By 09/02/2018October 31st, 2018No Comments

In early 2016 a study of the beliefs and perceptions of people in Ontario found that while 42% believe themselves to be science literate, 19% believe that Narnia is a real place.

That last bit probably gave you pause. Most likely, you’d say that was ridiculous, and rightly so. The Narnia books are excellent, but fortunately, no one has ever felt the need to ask such a survey question.

And yet, one question the survey did ask found that 19% of Ontarians believe that vaccines cause autism.

The sad thing is, that statistic isn’t seen in the same light as the reference to Narnia. Both concepts – Narnia and vaccines causing autism – are completely fictitious, yet the later is a major point of discussion and debate in many circles.

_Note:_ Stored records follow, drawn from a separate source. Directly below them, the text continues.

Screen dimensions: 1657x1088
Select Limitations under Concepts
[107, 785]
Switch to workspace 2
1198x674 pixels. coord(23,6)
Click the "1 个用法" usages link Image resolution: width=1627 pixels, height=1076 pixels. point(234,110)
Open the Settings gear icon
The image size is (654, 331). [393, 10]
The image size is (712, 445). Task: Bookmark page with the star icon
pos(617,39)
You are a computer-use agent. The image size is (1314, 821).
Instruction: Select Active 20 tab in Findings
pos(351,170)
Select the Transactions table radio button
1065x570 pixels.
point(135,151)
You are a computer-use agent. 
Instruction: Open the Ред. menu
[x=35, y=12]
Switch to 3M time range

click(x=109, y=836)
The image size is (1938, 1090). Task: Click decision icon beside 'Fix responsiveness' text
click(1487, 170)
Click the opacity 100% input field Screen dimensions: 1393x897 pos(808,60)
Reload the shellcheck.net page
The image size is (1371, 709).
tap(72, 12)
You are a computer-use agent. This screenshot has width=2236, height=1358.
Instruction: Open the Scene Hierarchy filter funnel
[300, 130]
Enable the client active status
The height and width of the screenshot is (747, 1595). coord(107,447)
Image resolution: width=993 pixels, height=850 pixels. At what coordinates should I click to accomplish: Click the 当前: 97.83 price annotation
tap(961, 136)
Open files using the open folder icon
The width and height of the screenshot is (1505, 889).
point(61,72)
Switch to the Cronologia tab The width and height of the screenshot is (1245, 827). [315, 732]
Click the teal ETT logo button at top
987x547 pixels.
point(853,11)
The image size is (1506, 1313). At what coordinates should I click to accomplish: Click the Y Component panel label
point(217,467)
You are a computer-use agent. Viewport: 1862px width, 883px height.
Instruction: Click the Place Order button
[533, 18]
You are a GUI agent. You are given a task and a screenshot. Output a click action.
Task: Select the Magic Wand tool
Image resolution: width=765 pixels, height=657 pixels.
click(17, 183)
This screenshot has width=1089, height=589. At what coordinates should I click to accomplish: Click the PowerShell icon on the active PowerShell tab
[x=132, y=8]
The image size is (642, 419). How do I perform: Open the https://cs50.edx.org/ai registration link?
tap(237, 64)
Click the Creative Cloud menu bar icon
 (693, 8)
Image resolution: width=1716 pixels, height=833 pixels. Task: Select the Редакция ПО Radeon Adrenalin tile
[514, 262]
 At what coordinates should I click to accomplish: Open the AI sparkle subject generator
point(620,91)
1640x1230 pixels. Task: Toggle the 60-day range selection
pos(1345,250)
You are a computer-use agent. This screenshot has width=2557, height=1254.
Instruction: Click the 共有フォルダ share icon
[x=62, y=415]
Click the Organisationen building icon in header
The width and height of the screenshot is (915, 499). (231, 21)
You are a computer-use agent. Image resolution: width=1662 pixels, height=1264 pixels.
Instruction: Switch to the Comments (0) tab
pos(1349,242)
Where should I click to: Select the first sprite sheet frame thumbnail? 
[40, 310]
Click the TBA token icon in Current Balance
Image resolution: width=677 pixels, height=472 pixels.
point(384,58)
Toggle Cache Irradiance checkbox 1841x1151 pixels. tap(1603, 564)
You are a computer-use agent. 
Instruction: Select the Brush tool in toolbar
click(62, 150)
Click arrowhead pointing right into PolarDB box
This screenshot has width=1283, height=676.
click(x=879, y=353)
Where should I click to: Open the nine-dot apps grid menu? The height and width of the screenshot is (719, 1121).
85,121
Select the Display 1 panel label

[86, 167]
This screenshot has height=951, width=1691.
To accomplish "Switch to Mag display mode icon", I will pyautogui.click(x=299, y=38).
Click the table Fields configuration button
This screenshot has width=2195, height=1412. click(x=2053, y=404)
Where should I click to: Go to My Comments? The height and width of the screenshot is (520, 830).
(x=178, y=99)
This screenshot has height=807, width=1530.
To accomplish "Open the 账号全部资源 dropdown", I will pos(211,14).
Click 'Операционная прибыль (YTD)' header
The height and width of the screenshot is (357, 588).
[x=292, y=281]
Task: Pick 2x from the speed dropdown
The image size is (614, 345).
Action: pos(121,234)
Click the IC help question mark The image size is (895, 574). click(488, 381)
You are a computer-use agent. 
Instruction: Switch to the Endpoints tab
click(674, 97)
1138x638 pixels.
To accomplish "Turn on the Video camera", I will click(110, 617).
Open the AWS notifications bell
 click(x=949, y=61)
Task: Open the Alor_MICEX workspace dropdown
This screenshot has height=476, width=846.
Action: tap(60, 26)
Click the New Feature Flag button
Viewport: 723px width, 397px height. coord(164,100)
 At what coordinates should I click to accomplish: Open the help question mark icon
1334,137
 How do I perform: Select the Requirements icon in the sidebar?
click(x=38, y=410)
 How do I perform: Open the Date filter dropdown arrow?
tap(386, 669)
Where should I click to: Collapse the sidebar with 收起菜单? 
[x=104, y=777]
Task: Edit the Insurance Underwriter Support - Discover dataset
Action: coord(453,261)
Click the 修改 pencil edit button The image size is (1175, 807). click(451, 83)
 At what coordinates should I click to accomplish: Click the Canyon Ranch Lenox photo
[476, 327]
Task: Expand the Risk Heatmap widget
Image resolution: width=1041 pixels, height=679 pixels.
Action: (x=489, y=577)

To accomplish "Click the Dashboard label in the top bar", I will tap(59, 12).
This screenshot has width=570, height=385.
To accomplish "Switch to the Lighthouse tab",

It is in this climate which our two new chief science officers, Dr. Mona Nemur for the federal government and Dr. Molly Soichet for the Ontario government, are entering into as the begin their roles.

On the 31st of January they took to the stage with Dr. Rémi Quirion, chief science officer for Québec, to discuss whether we are entering a golden era for science policy. The premise of the question revolved around the creation of the two new posts in the federal government and in Ontario, but all three were quick to point out that the hard work is just getting started.

The survey also found that 43% of those in Ontario believe that science is a matter of opinion. In such a climate, how can one set data-driven, science-based policy? If belief trumps fact, what good is all the data in the world?

There may yet be remedies for this situation. All three Drs. stressed that public education was important, but more than that, that ensuring the intersection of science and society brings forward technologies that are relevant and useful, that are providing value to people, will help them both engage and understand.

Further, we need to do a better job of ensuring access and engagement to publicly funded research. This means we have to stop sensationalizing every new discovery (is red wine good for you, or not?) and help people see that science is about creating building blocks towards greater knowledge and greater understanding, rather than an immediate and final answer.

Lastly, we need to help people understand the evidence behind decisions being made, so they can begin to trust the system over the long term. That is not to say that the system will never be wrong; on the contrary, by having people understand the evidence and the data, they can truly spot mistakes, instead of relying on belief or groupthink.

There is much work to be done. As Dr. Quirion said, science advisors are just advisors. They can suggest, poke, prod, and demonstrate the evidence, but in the end it is the policy makers and the politicians who need to take action.

We – Global Advantage – through visualizing and making simple the data we use to make decisions, hope we can be a part in that solution.